> _YOUR OBJECTIVE_: Reproduce these lines word for word, covering every item, and omit the pictures from your answer.

A block of data:

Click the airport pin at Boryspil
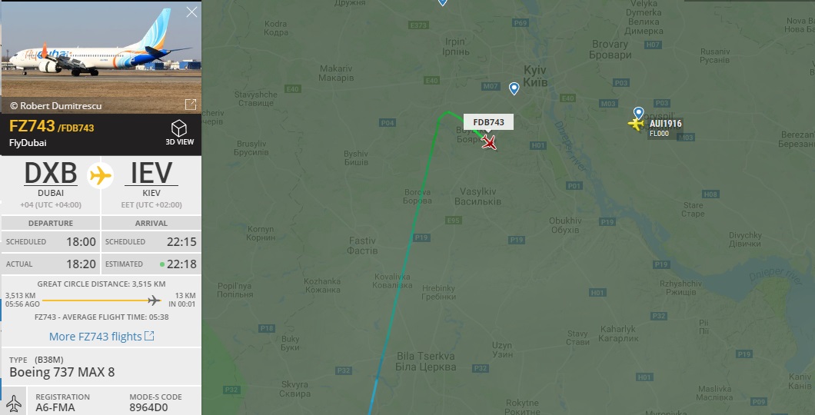The image size is (815, 415). 639,113
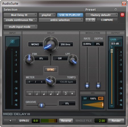Click the GROOVE slider handle
Screen dimensions: 128x127
tap(42, 105)
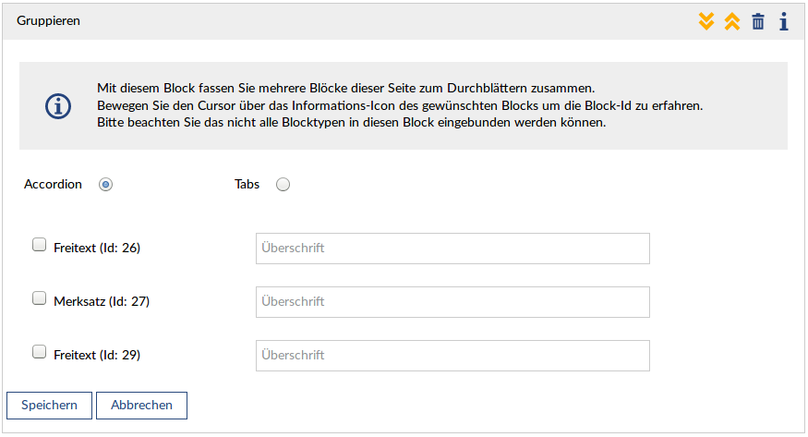The width and height of the screenshot is (808, 437).
Task: Click Überschrift field next to Merksatz
Action: [452, 302]
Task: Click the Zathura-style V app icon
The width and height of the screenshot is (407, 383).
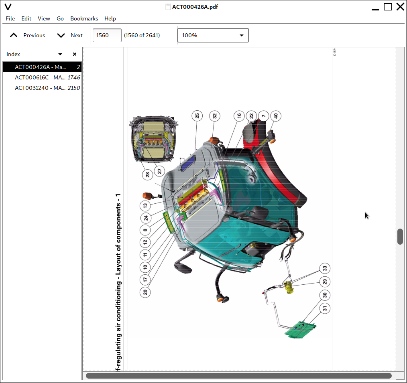Action: tap(8, 7)
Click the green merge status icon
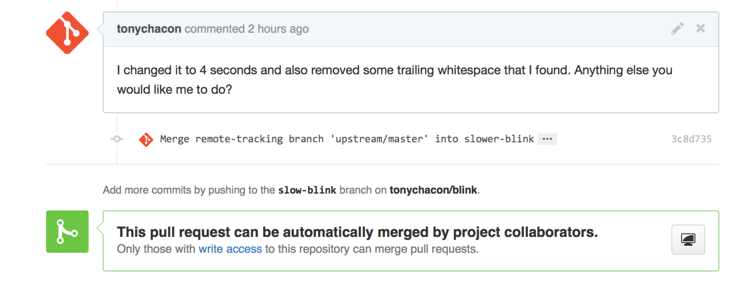The width and height of the screenshot is (729, 282). 67,231
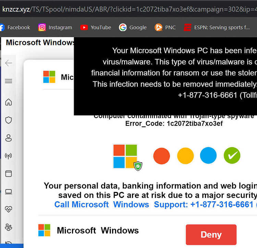Open the device security laptop icon
The height and width of the screenshot is (248, 257).
(x=9, y=192)
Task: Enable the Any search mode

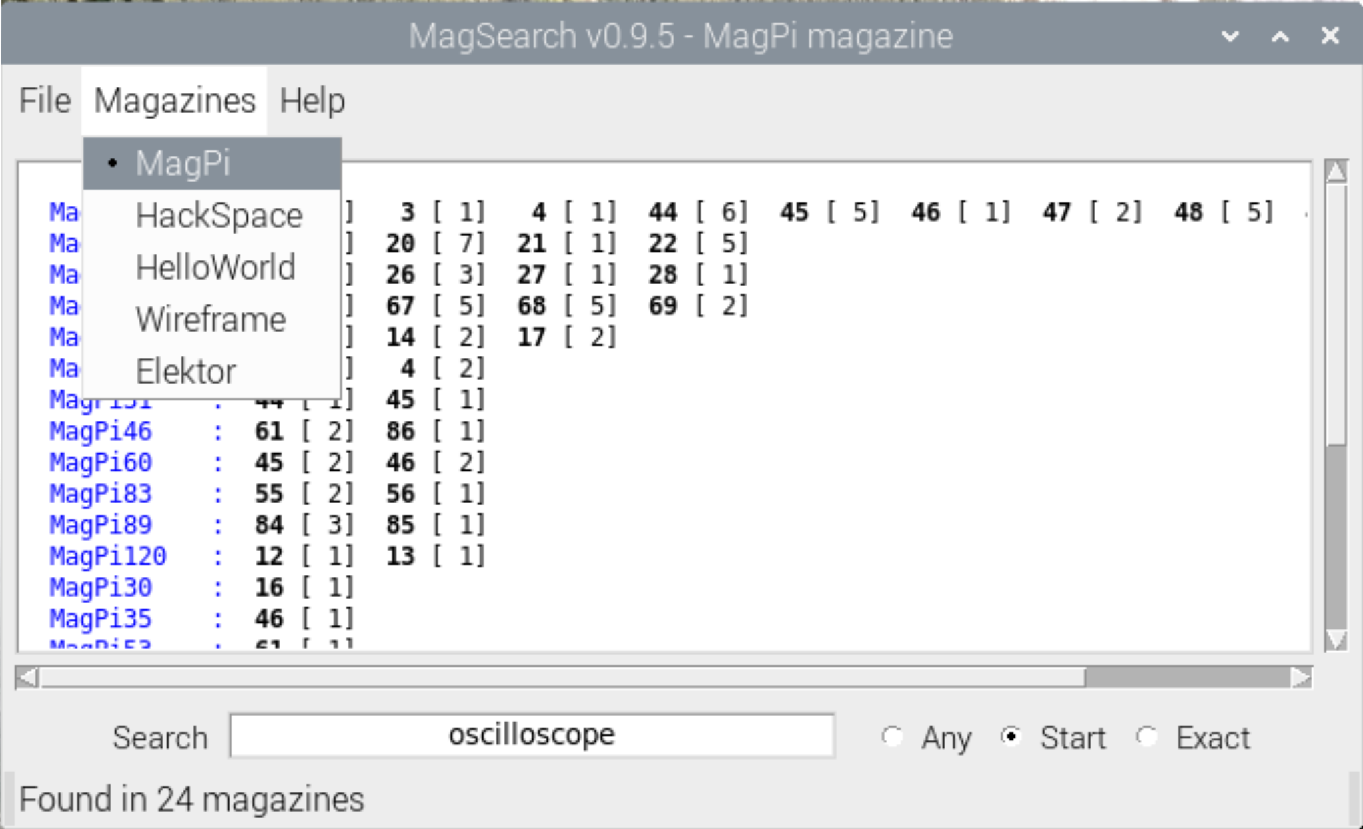Action: click(895, 736)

> _IN RESPONSE_:
Click the airport pin at Boryspil
The image size is (815, 415). 639,113
Click the GROOVE slider handle
Screen dimensions: 128x127
tap(42, 105)
The width and height of the screenshot is (808, 437).
Task: Click Überschrift field next to Merksatz
Action: [452, 302]
Task: Click the Zathura-style V app icon
The width and height of the screenshot is (407, 383).
Action: tap(8, 7)
Click the green merge status icon
The width and height of the screenshot is (729, 282). 67,231
Open the device security laptop icon
The height and width of the screenshot is (248, 257).
(x=9, y=192)
Task: Enable the Any search mode

Action: click(895, 736)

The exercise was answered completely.